Immune cell dynamics deconvoluted by single-cell RNA sequencing in normothermic machine perfusion of the liver.

Normothermic machine perfusion (NMP) has emerged as an innovative organ preservation technique. Developing an understanding for the donor organ immune cell composition and its dynamic changes during NMP is essential. We aimed for a comprehensive characterization of immune cell (sub)populations, cell trafficking and cytokine release during liver NMP. Single-cell transcriptome profiling of human donor livers prior to, during NMP and after transplantation shows an abundance of CXC chemokine receptor 1+/2+ (CXCR1+/CXCR2+) neutrophils, which significantly decreased during NMP. This is paralleled by a large efflux of passenger leukocytes with neutrophil predominance in the perfusate. During NMP, neutrophils shift from a pro-inflammatory state towards an aged/chronically activated/exhausted phenotype, while anti-inflammatory/tolerogenic monocytes/macrophages are increased. We herein describe the dynamics of the immune cell repertoire, phenotypic immune cell shifts and a dominance of neutrophils during liver NMP, which potentially contribute to the inflammatory response. Our findings may serve as resource to initiate future immune-interventional studies.

The liver-resident immune cell repertoire - A boon or a bane during machine perfusion?

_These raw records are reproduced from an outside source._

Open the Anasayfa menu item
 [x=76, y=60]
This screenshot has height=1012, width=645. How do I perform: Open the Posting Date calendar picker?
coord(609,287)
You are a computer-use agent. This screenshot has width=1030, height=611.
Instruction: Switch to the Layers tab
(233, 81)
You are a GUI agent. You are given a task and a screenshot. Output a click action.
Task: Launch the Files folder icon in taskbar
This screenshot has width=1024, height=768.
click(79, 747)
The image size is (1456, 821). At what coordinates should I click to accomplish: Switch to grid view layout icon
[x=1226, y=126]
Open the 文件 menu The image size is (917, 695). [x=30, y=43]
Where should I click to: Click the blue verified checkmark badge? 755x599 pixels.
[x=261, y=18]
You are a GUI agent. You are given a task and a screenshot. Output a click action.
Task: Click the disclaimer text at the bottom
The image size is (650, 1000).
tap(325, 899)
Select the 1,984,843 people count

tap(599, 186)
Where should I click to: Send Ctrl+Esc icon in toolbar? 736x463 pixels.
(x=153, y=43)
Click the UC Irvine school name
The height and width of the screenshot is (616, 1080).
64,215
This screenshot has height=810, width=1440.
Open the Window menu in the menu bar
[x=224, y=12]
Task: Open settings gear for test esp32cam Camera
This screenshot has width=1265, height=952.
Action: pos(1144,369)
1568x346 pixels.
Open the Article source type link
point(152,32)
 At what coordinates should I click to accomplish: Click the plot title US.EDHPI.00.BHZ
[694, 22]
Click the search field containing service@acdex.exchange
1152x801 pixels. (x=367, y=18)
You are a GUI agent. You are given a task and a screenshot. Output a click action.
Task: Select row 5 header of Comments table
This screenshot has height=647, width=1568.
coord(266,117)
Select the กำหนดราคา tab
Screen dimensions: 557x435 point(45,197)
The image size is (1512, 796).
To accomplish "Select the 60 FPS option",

The liver has been proposed as an important "immune organ" of the body, as it is critically involved in a variety of specific and unique immune tasks. It contains a huge resident immune cell repertoire, which determines the balance between tolerance and inflammation in the hepatic microenvironment. Liver-resident immune cells, populating the sinusoids and the space of Disse, include professional antigen-presenting cells, myeloid cells, as well as innate and adaptive lymphoid cell populations. Machine perfusion (MP) has emerged as an innovative technology to preserve organs ex vivo while testing for organ quality and function prior to transplantation. As for the liver, hypothermic and normothermic MP techniques have successfully been implemented in clinically routine, especially for the use of marginal donor livers. Although there is evidence that ischemia reperfusion injury-associated inflammation is reduced in machine-perfused livers, little is known whether MP impacts the quantity, activation state and function of the hepatic immune-cell repertoire, and how this affects the inflammatory milieu during MP. At this point, it remains even speculative if liver-resident immune cells primarily exert a pro-inflammatory and hence destructive effect on machine-perfused organs, or in part may be essential to induce liver regeneration and counteract liver damage. This review discusses the role of hepatic immune cell subtypes during inflammatory conditions and ischemia reperfusion injury in the context of liver transplantation. We further highlight the possible impact of MP on the modification of the immune cell repertoire and its potential for future applications and immune modulation of the liver.